[Written problem] Reproduce only the lines from the one containing "You are a computer-use agent. The" through the end of the records, inclusive, substituting "Directive" for every occurrence of "Instruction" and leaving all else unchanged.

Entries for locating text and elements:
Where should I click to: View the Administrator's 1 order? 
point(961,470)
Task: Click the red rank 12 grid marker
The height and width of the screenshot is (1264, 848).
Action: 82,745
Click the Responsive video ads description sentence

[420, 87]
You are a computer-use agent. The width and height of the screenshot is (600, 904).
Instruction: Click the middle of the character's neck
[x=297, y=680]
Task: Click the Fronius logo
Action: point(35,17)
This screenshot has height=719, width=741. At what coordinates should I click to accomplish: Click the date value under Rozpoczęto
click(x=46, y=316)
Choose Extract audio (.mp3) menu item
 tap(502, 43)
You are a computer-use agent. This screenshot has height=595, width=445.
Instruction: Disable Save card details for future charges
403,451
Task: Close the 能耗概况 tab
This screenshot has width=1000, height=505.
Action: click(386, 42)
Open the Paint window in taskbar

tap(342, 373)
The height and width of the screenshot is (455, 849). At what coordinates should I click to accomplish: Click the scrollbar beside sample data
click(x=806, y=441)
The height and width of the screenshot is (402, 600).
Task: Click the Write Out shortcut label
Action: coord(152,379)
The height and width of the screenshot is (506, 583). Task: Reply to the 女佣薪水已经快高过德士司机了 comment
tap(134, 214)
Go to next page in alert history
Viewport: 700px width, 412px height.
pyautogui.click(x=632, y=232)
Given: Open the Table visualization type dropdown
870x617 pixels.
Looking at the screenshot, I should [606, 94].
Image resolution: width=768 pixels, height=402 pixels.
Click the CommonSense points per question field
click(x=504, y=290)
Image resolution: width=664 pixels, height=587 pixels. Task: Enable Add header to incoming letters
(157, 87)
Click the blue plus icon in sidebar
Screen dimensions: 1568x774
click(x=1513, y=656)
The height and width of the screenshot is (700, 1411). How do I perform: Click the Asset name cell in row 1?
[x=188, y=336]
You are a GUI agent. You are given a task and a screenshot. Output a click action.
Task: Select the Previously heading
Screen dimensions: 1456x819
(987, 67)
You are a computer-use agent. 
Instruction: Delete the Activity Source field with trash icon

[Output]
You are a computer-use agent. The width and height of the screenshot is (600, 904).
Directive: Click the middle of the character's neck
[x=297, y=680]
Task: Click the Fronius logo
Action: point(35,17)
This screenshot has height=719, width=741. At what coordinates should I click to accomplish: Click the date value under Rozpoczęto
click(x=46, y=316)
Choose Extract audio (.mp3) menu item
 tap(502, 43)
You are a computer-use agent. This screenshot has height=595, width=445.
Directive: Disable Save card details for future charges
403,451
Task: Close the 能耗概况 tab
This screenshot has width=1000, height=505.
Action: click(386, 42)
Open the Paint window in taskbar

tap(342, 373)
The height and width of the screenshot is (455, 849). At what coordinates should I click to accomplish: Click the scrollbar beside sample data
click(x=806, y=441)
The height and width of the screenshot is (402, 600).
Task: Click the Write Out shortcut label
Action: coord(152,379)
The height and width of the screenshot is (506, 583). Task: Reply to the 女佣薪水已经快高过德士司机了 comment
tap(134, 214)
Go to next page in alert history
Viewport: 700px width, 412px height.
pyautogui.click(x=632, y=232)
Given: Open the Table visualization type dropdown
870x617 pixels.
Looking at the screenshot, I should [606, 94].
Image resolution: width=768 pixels, height=402 pixels.
Click the CommonSense points per question field
click(x=504, y=290)
Image resolution: width=664 pixels, height=587 pixels. Task: Enable Add header to incoming letters
(157, 87)
Click the blue plus icon in sidebar
Screen dimensions: 1568x774
click(x=1513, y=656)
The height and width of the screenshot is (700, 1411). How do I perform: Click the Asset name cell in row 1?
[x=188, y=336]
You are a GUI agent. You are given a task and a screenshot. Output a click action.
Task: Select the Previously heading
Screen dimensions: 1456x819
(987, 67)
You are a computer-use agent. 
Directive: Delete the Activity Source field with trash icon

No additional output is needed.